── SOURCE TEXT ──
Possible @property compromise
Rob T
alanb at ucora.com
Tue Jan 29 18:15:05 PST 2013
On Wednesday, 30 January 2013 at 01:40:52 UTC, TommiT wrote:
> On Wednesday, 30 January 2013 at 00:25:41 UTC, Jonathan M Davis
> wrote:
>> On Wednesday, January 30, 2013 00:55:13 Rob T wrote:
>>> [..]
>>> You know a lot more about implementing compiler magic than I
>>> do, so I'll ask you if you think the effort is doable enough
>>> to justify having property functions that can act like a
>>> drop in replacement for existing variables?
>>
>> I believe that two main things are needed: [..]
>
> I always thought that having public member variables is a bad
> style of programming because of the lack of encapsulation. So,
> if there's a language feature that enables you to write public
> member variables, and later on, replace them with property
> functions, wouldn't that mean that the language is encouraging
> this particular kind of bad style of programming?
Well, the main reason why this was bad convention, is because the
"." operator conceptually returns by reference, so you are
operating directly on the encapsulated variable with no
possibility of oversight through the encapsulation.
The @property method will restrict variable usage to non-ref and
non-pointer uses only, which is a form of encapsulation through
the "." operator, and it can later be replaced with a function
call if required.
───
● AIM 1
Duplicate the @property post from "Possible @property compromise" to "for existing variables?".
● AIM 2
Answer these questions about the @property post:
(a) On what date and at what UTC time did TommiT write the quoted message?
(b) What does TommiT say he always thought was a bad style of programming?
(c) To what uses does the @property method restrict variable usage?
The rows that follow come from a separate source.
── DATA LISTING ──
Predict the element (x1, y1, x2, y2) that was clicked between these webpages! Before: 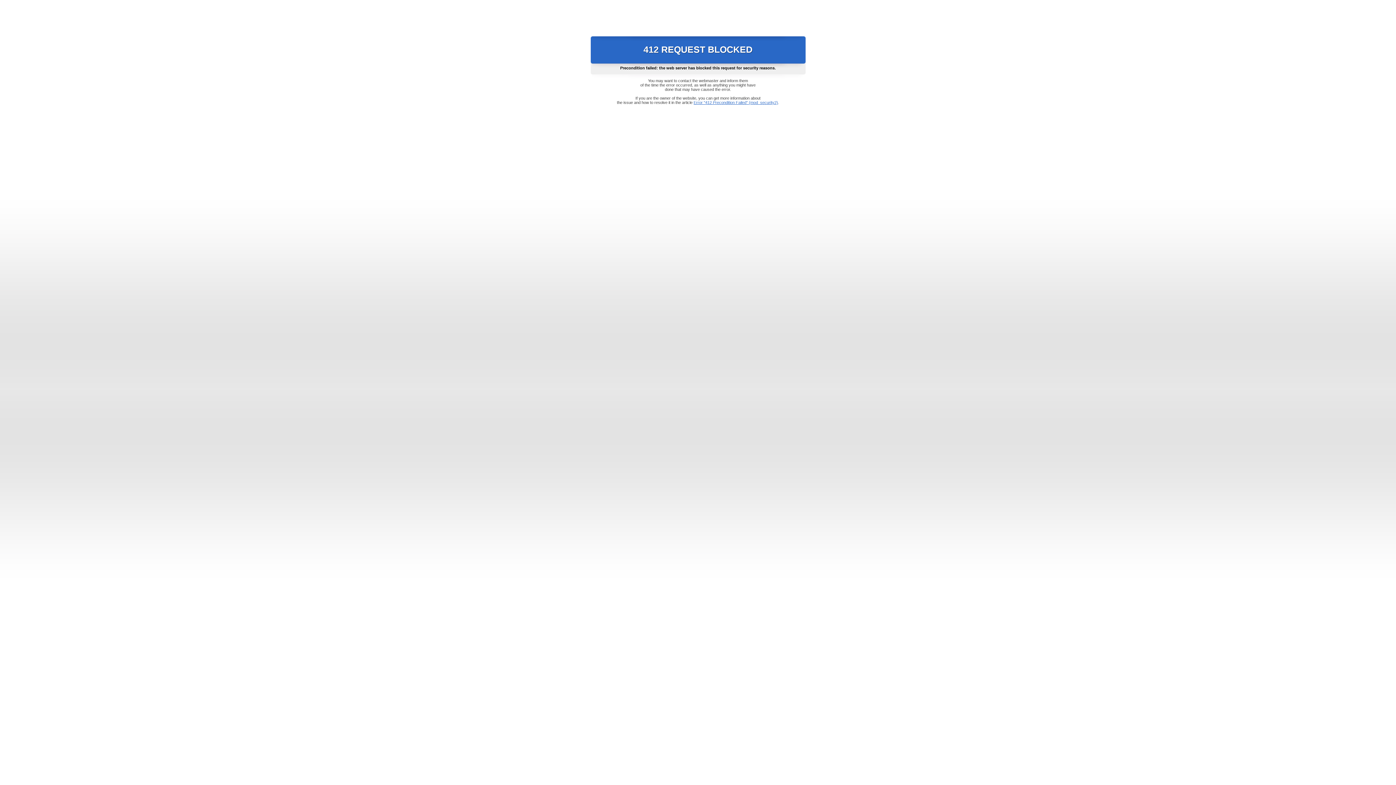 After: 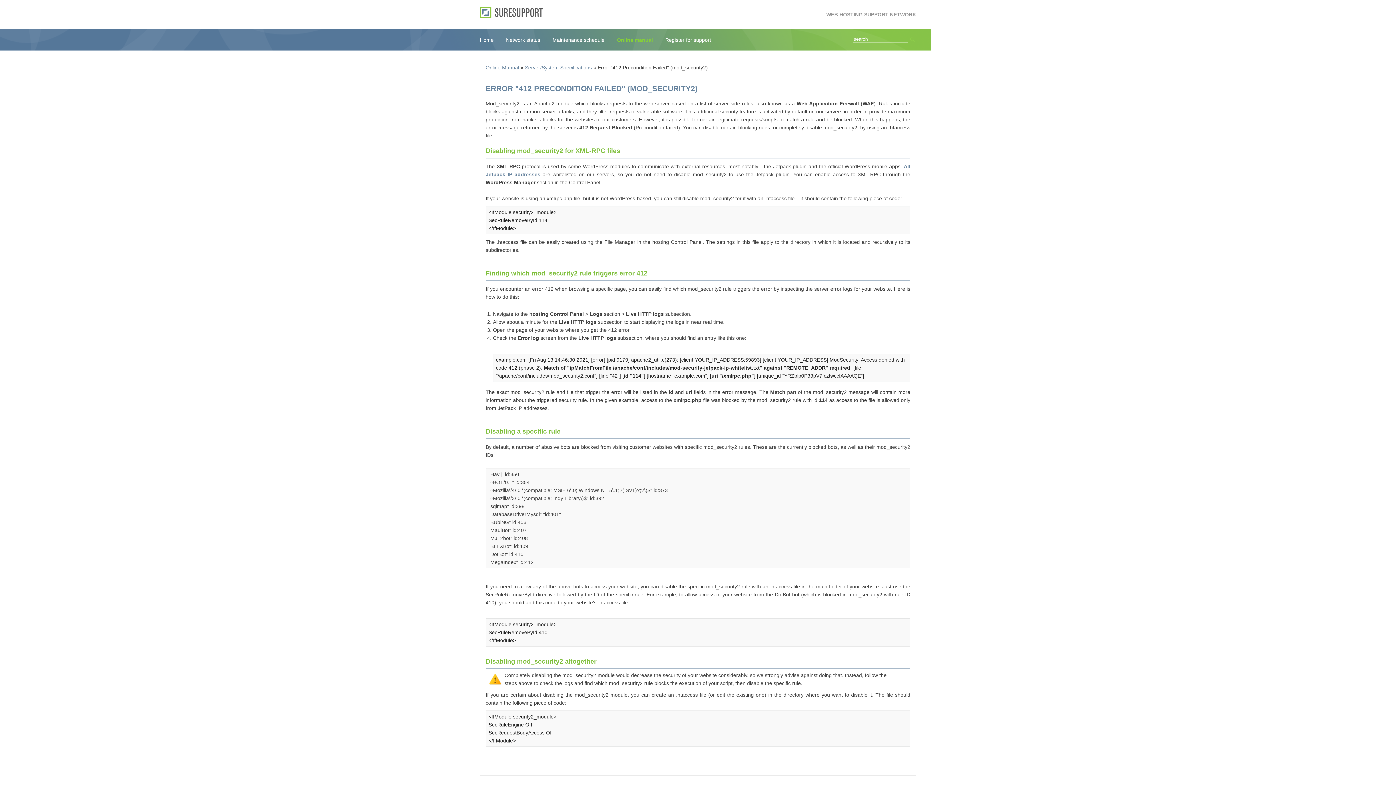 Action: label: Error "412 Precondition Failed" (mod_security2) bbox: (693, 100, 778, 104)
───
── DATA LISTING ──
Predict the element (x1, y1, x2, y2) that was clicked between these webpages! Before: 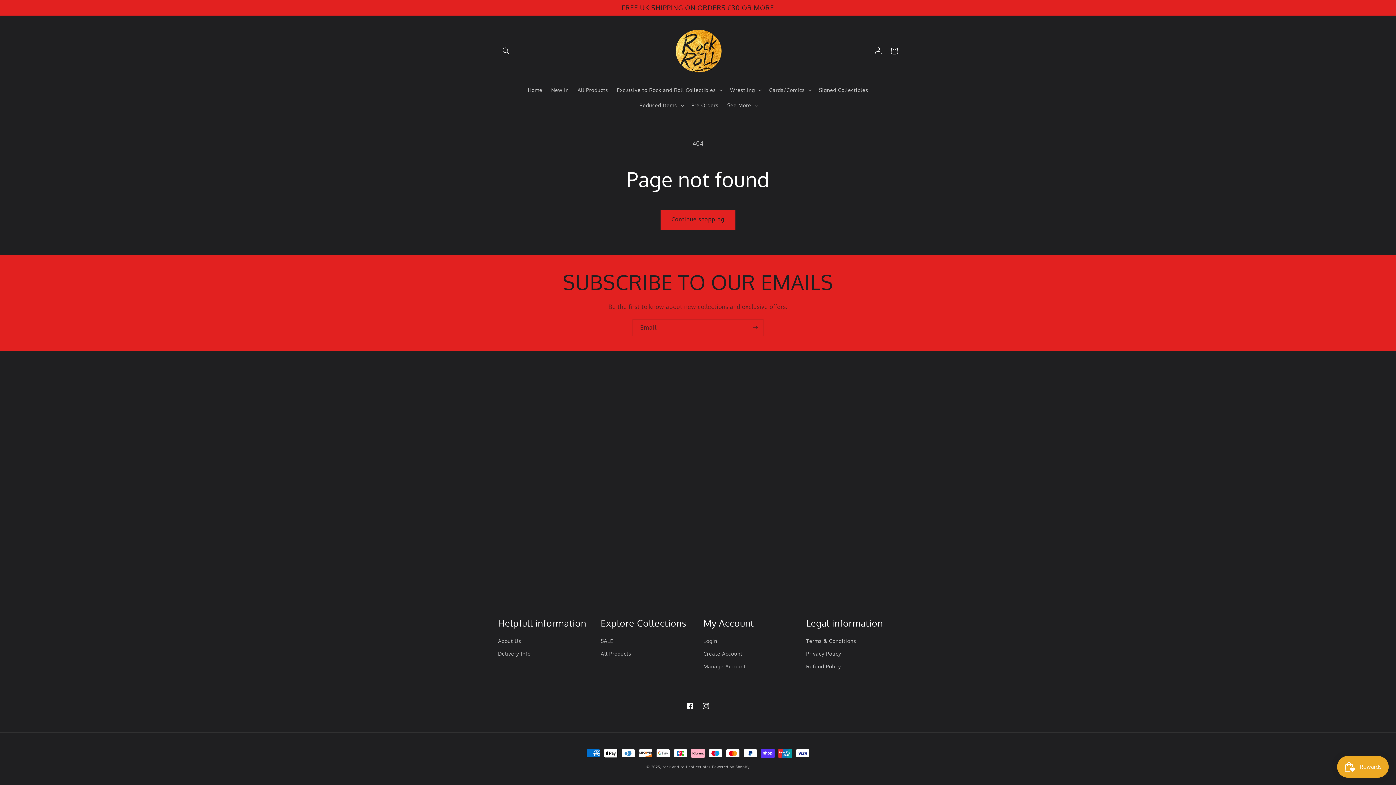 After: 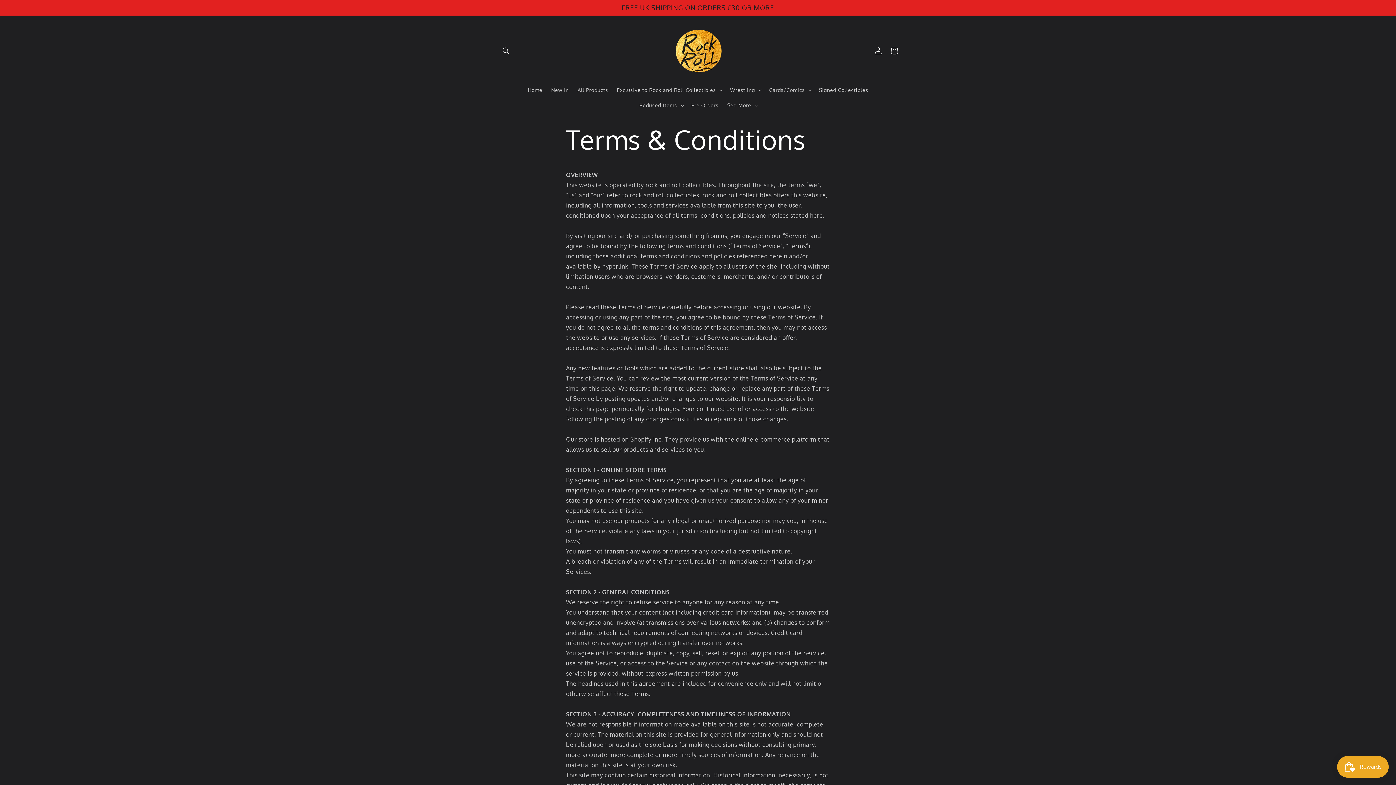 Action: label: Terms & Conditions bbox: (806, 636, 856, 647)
───
── DATA LISTING ──
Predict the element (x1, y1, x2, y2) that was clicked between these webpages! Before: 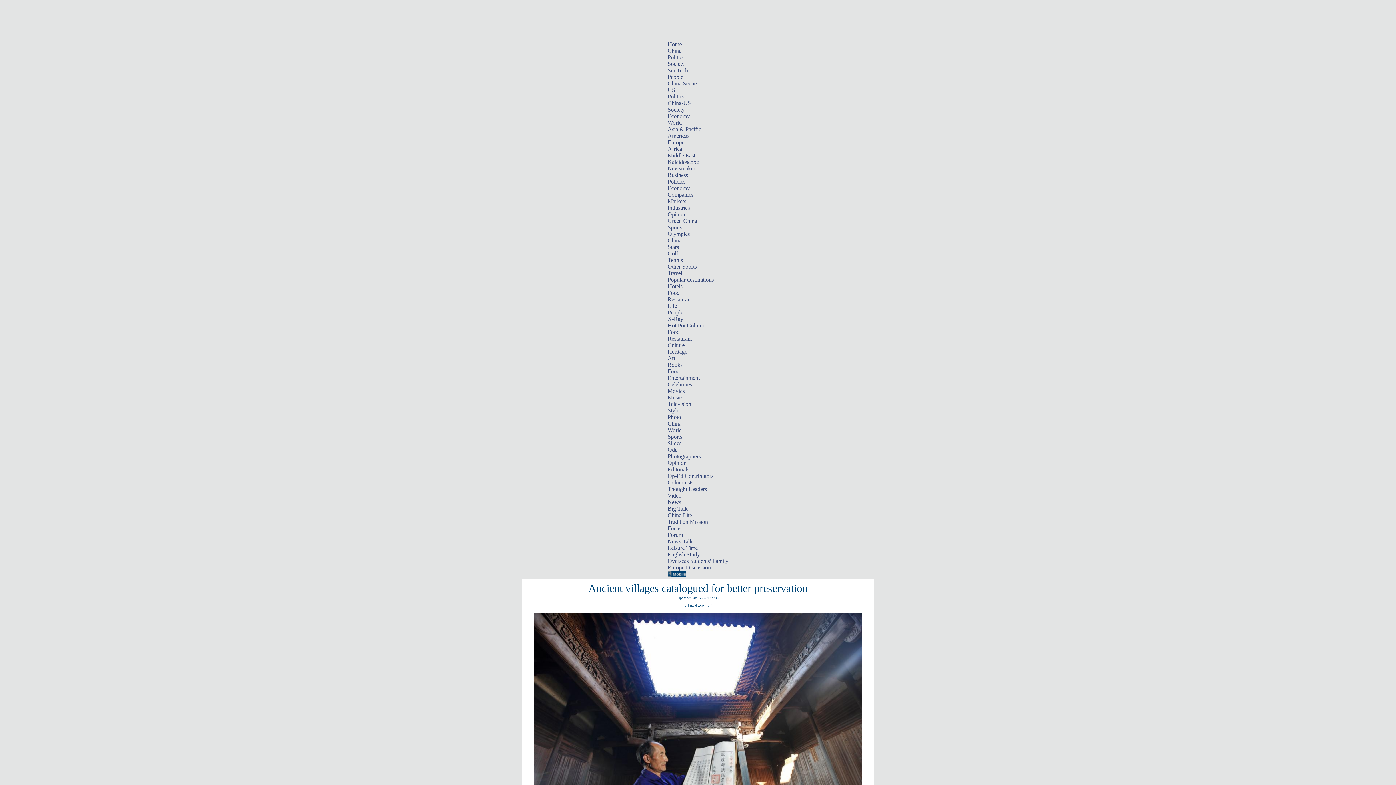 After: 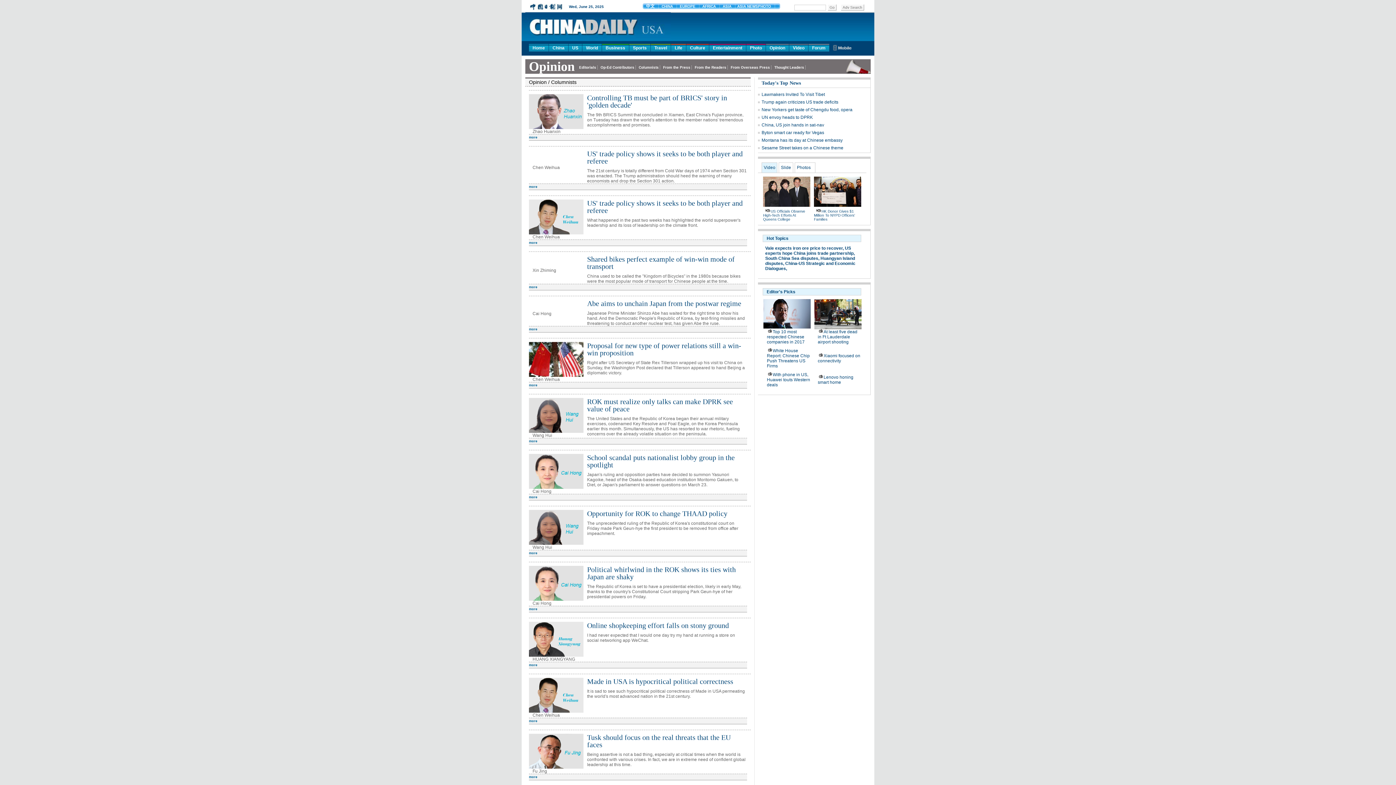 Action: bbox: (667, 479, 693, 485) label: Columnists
───
● OUTPUT 1
Possible @property compromise
Rob T
alanb at ucora.com
Tue Jan 29 18:15:05 PST 2013
On Wednesday, 30 January 2013 at 01:40:52 UTC, TommiT wrote:
> On Wednesday, 30 January 2013 at 00:25:41 UTC, Jonathan M Davis
> wrote:
>> On Wednesday, January 30, 2013 00:55:13 Rob T wrote:
>>> [..]
>>> You know a lot more about implementing compiler magic than I
>>> do, so I'll ask you if you think the effort is doable enough
>>> to justify having property functions that can act like a
>>> drop in replacement for existing variables?

● OUTPUT 2
(a) Wednesday, 30 January 2013, at 01:40:52 UTC.
(b) Having public member variables, because of the lack of encapsulation.
(c) Non-ref and non-pointer uses only.